We hang out on the outside patio and relax. We are under an overhang and face the street. This is the lovely Akademgorodok neighborhood - a university/scientific community partially set in the woods. It combines forest trails with an urban setting.
After our little caffeine respite, we start the hike back.
Upon our return, we chat with the bishop, who suggests we try some Arminian шаурма (sharma - which is called shwarma in North America). We take a drive to Berdsk where Natasha lives. We buy food, pick Natasha up at her flat, and drive to the central town park where she is planning on doing some rollerskating. We eat with our food on the roof of the car as Natasha skillfully glides away. It's getting chilly. The bishop shares vanilla powder with us - not as a spice, but as a black fly repellent. As this is one of the feasts in the Orthodox Church honoring John the Baptist, young people partake of the ancient custom of shooting one another with water pistols.
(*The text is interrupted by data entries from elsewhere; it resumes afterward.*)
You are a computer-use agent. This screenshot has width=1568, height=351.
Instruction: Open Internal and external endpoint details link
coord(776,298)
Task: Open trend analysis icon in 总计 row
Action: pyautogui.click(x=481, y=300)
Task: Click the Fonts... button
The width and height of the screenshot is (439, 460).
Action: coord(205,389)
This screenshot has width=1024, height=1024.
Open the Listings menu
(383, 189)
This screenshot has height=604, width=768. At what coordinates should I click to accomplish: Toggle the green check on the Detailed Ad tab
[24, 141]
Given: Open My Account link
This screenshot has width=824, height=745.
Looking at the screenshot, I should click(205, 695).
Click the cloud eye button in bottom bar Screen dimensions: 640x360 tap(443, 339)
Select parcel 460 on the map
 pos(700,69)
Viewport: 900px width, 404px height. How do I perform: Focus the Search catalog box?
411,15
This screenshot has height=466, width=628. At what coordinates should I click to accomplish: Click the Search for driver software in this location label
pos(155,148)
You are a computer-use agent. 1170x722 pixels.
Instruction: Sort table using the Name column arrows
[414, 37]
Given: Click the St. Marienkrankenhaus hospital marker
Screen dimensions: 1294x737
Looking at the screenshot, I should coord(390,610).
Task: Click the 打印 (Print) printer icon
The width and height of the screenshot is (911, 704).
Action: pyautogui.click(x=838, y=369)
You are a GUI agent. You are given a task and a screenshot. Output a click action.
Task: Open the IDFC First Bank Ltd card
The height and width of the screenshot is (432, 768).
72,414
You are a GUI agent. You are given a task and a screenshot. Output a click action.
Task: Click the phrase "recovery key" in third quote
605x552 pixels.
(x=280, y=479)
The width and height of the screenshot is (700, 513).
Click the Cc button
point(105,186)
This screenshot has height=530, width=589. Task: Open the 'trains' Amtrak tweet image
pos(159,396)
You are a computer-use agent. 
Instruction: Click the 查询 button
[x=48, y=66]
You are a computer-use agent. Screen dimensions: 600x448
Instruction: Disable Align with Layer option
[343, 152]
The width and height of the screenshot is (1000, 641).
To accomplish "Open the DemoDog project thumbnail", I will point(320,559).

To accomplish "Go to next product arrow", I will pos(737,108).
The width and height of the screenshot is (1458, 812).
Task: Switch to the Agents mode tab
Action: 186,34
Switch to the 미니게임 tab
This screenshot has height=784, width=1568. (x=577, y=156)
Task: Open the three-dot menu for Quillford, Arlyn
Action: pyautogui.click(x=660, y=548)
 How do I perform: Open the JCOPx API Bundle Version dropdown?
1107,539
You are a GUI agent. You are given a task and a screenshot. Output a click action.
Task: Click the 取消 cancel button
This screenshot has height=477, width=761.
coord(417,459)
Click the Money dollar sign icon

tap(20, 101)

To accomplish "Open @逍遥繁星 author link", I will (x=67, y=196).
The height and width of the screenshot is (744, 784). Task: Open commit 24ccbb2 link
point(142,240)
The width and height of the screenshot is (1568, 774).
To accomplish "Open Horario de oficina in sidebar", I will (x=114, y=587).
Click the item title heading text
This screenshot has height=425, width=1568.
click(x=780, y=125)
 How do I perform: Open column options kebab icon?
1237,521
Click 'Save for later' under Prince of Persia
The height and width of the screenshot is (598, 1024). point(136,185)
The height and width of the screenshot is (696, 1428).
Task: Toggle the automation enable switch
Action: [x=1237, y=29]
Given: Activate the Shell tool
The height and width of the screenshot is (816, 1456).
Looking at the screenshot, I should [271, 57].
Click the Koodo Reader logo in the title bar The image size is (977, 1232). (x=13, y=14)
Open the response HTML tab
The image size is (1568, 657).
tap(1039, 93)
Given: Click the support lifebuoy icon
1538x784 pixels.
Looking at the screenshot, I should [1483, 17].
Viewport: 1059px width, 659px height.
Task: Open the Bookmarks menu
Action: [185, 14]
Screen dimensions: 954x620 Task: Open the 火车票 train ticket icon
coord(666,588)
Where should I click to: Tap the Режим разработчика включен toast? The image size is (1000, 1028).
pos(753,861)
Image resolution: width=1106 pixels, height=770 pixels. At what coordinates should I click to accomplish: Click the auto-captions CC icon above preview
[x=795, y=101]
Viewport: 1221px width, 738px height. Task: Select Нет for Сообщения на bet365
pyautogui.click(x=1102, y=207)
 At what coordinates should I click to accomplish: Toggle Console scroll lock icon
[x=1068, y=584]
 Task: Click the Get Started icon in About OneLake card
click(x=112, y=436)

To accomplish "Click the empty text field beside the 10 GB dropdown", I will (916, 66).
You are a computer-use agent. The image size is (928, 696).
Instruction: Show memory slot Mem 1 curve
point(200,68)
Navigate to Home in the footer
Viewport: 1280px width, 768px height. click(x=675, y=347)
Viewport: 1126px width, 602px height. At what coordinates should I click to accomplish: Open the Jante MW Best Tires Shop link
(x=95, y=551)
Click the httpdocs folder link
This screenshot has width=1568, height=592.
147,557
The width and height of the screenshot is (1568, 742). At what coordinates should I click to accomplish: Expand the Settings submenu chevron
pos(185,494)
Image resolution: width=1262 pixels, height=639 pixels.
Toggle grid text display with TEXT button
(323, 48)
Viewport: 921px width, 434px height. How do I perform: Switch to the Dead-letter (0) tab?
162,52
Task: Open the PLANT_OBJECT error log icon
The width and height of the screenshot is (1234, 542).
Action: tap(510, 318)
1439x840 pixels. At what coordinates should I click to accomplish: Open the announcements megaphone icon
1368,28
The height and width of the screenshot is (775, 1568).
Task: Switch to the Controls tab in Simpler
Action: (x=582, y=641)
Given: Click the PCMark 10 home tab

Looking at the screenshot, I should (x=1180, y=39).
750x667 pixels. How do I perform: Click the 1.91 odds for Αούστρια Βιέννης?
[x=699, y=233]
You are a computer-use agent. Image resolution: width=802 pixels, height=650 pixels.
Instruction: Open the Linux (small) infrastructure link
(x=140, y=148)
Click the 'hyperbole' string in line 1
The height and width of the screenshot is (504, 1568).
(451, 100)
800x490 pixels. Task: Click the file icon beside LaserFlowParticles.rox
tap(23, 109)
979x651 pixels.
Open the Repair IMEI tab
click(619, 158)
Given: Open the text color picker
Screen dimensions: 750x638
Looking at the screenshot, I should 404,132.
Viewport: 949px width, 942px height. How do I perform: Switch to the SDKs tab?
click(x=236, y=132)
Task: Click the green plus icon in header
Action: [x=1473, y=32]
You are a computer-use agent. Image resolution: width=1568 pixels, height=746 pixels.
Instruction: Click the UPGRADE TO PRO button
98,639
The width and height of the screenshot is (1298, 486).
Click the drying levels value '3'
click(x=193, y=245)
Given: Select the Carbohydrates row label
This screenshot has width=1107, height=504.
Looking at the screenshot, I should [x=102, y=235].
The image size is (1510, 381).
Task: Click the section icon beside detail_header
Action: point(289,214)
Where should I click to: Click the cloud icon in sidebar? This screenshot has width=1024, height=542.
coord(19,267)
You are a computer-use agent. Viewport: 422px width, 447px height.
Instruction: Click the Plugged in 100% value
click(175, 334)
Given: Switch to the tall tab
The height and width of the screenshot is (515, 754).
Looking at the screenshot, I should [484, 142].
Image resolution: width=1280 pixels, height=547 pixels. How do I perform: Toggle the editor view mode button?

After we finish our sharma - which is outstanding, by the way! - we drive to a local Orthodox church, newly constructed, and take pictures. The bishop tells us the story of the local bishop who is buried in the small graveyard behind the church - a man who suffered at the hand of his own church, who died of a heart attack while still in his forties. It seems that he was not abusive enough toward religious minorities to satisfy everyone. He once raised eyebrows by greeting the local Presbyterian minister (whose wife was pregnant) in a TV interview.
The Orthodox building is impressive, and was built with government money after the fall of Communism. The Orthodox churches typically have highly-polished gilded onion-domes. All over Russia, these buildings have either been restored or built. In spite of her legal status and the fact that her churches were also destroyed by the Communists, the Lutheran Church doesn't get the same treatment under the law. There are a lot of hoops to jump through for Lutheran churches.
Even small things - like registering the official seal of the church - can become a bureaucratic nightmare that requires the hiring of lawyers.
We take pictures of the local Lenin statue (this one, interestingly and inexplicably, is flanked by a dinosaur). Lenin is often portrayed with his arm extended, pointing like a football referee signalling "first down." So Dan, who is a high school football referee, poses beneath the statue signalling "first down" as I snap the picture. This high jinks happens under the watchful eyes of security guards in a car and an older lady who is amused and delighted at our antics.
There is another tableau worth a picture or two - a sharma kiosk whose logo is the McDonald's golden arches, only upside down. Such restaurants are run by Armenians all over Russia. But this may be the only one with inverted golden arches.
Back at the seminary, the bishop shows us pictures on his computer of his episcopal consecration at the Lutheran Cathedral of St. Mary in Tallinn, Estonia.
Here is a link to all of my pictures of Day Eleven.
I am enjoying the diary of your Siberian / Lutheran experience. Thank you.
ReplyDeleteDid you get any insight on the relationship between the Orthodox Church (priests and laity)and this relatively new Lutheran presence? I've often read most Russian Orthodox in Russia are not welcoming to other Christian denominations.